Data extracted from a collection:
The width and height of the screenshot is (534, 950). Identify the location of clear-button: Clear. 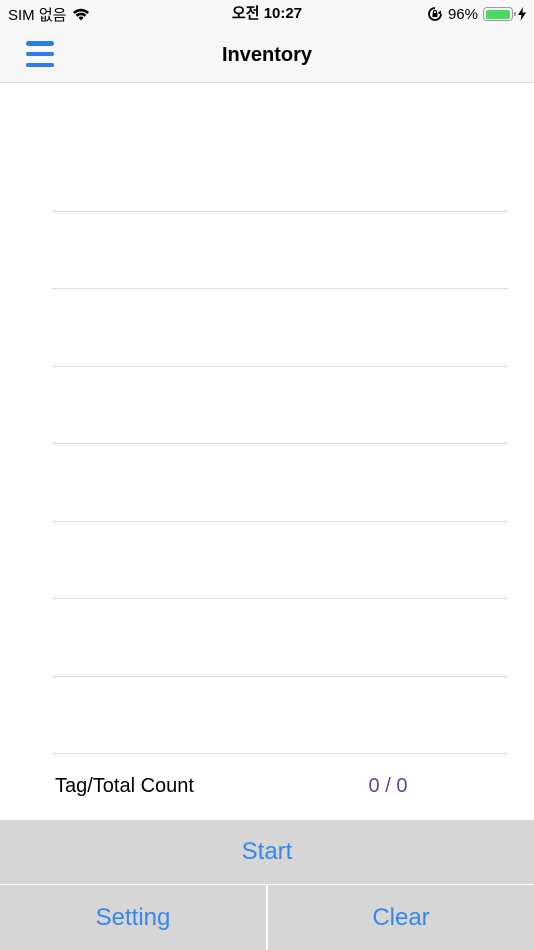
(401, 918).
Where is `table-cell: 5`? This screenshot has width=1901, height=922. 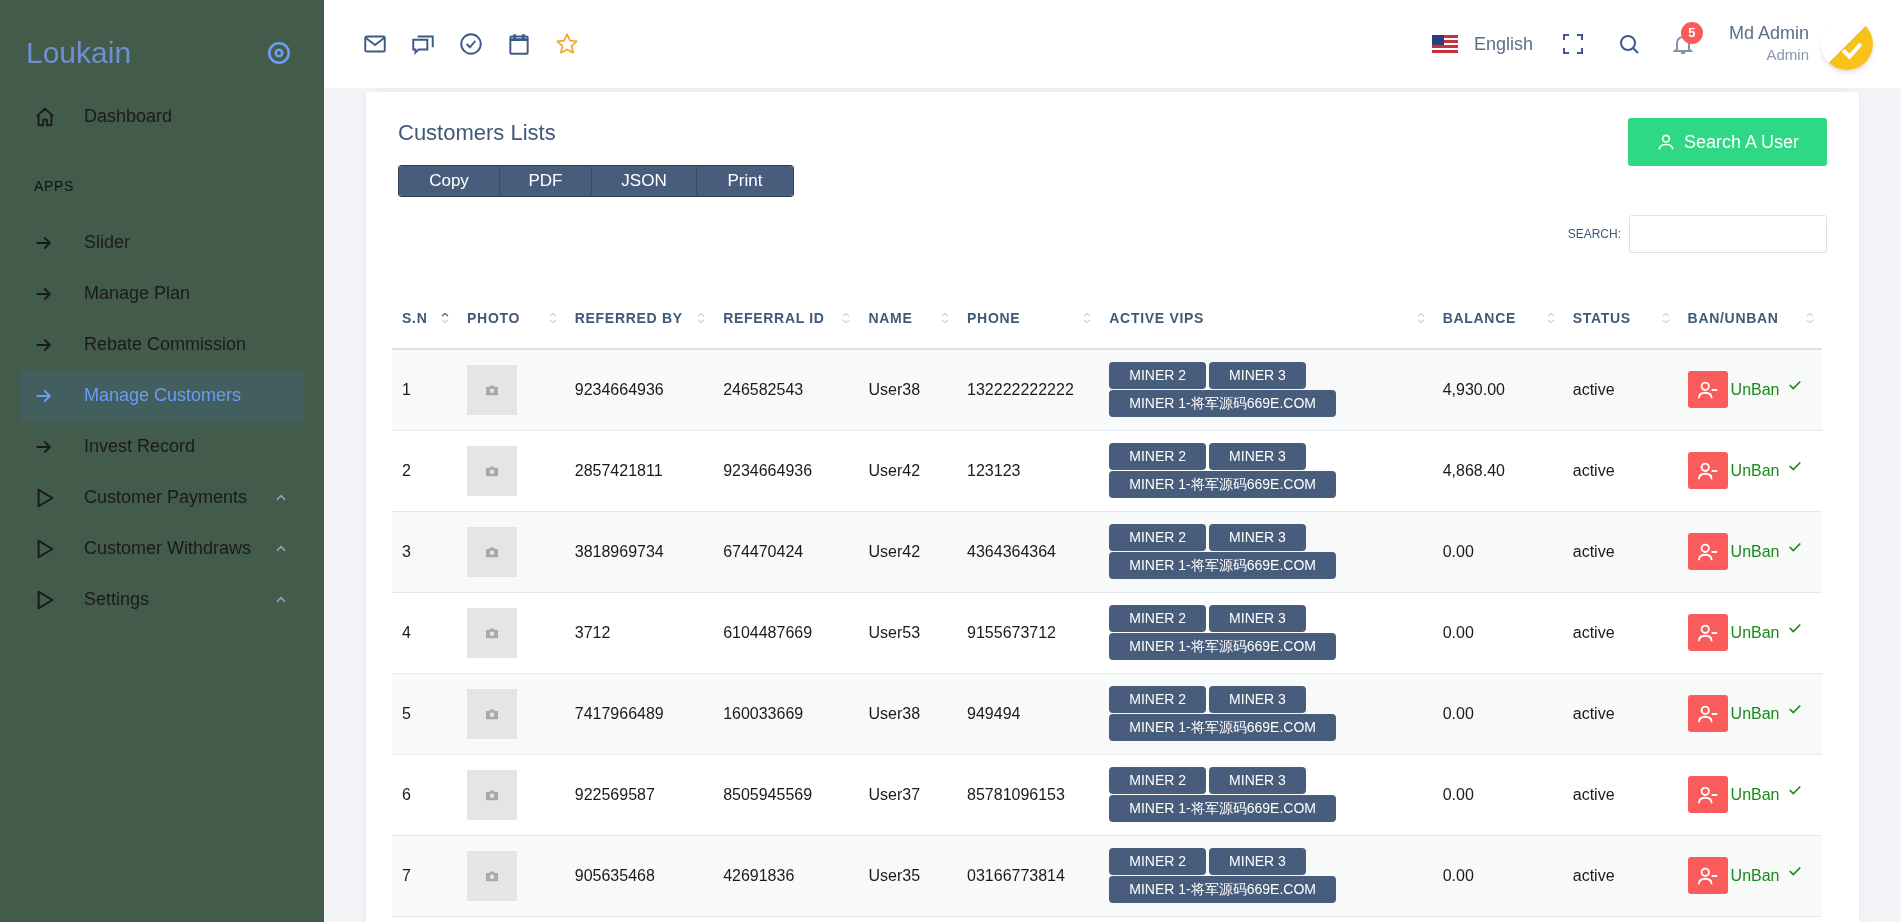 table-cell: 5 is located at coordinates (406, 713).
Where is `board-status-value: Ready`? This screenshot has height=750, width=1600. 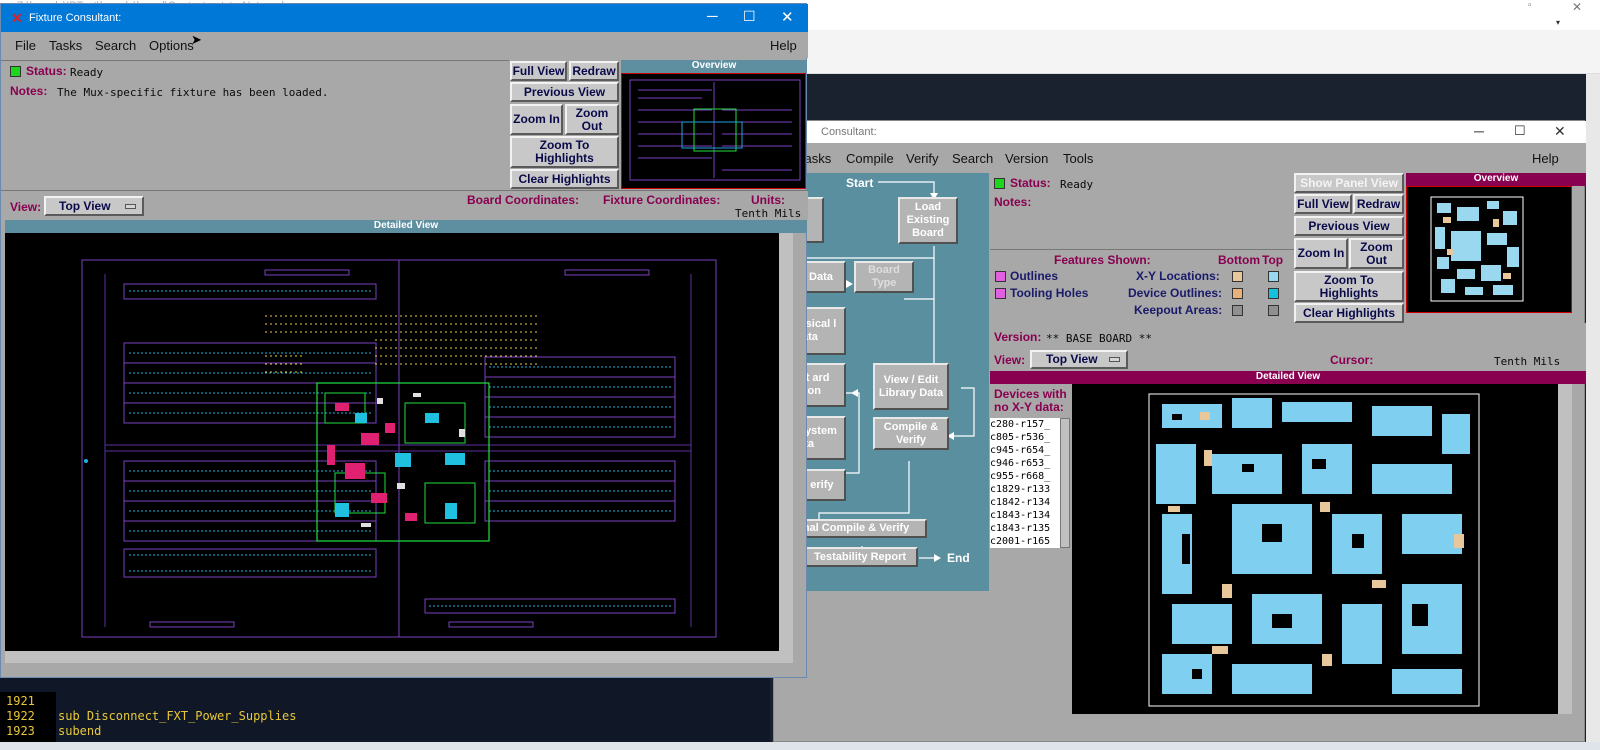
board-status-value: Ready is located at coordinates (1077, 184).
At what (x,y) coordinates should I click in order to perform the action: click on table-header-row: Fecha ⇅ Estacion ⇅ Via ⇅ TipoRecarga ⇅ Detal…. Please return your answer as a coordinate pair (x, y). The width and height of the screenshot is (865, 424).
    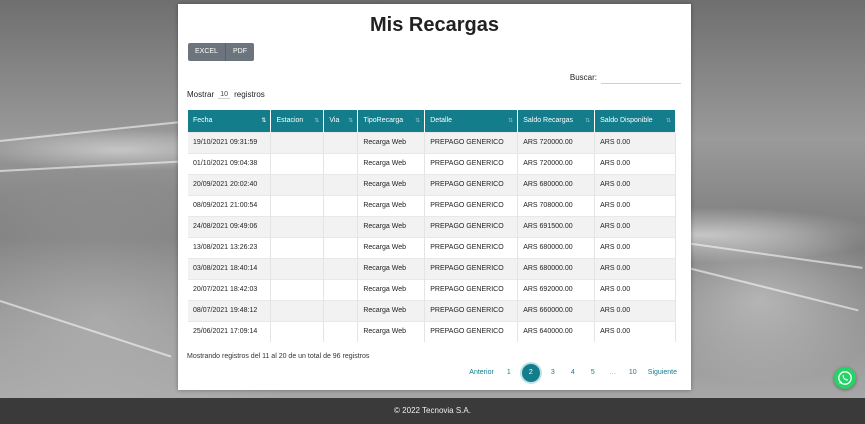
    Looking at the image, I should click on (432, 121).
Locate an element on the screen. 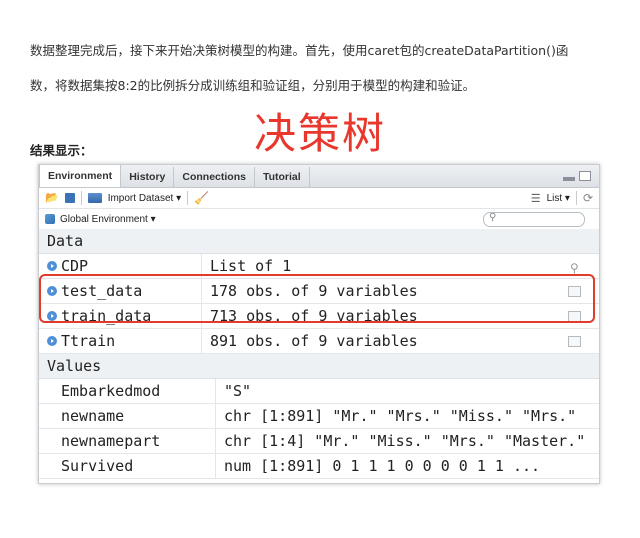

Your objective — Please copy the material from the line containing "At what (x,y)" through the end of the material, swapping "coordinate pair" for "point" and leaving everything else unchanged. Leave the pictures out of your copy.

Written reply —
At what (x,y) coordinates should I click in order to perform the action: click on table-header-row: Fecha ⇅ Estacion ⇅ Via ⇅ TipoRecarga ⇅ Detal…. Please return your answer as a point (x, y). The width and height of the screenshot is (865, 424).
    Looking at the image, I should click on (432, 121).
Locate an element on the screen. 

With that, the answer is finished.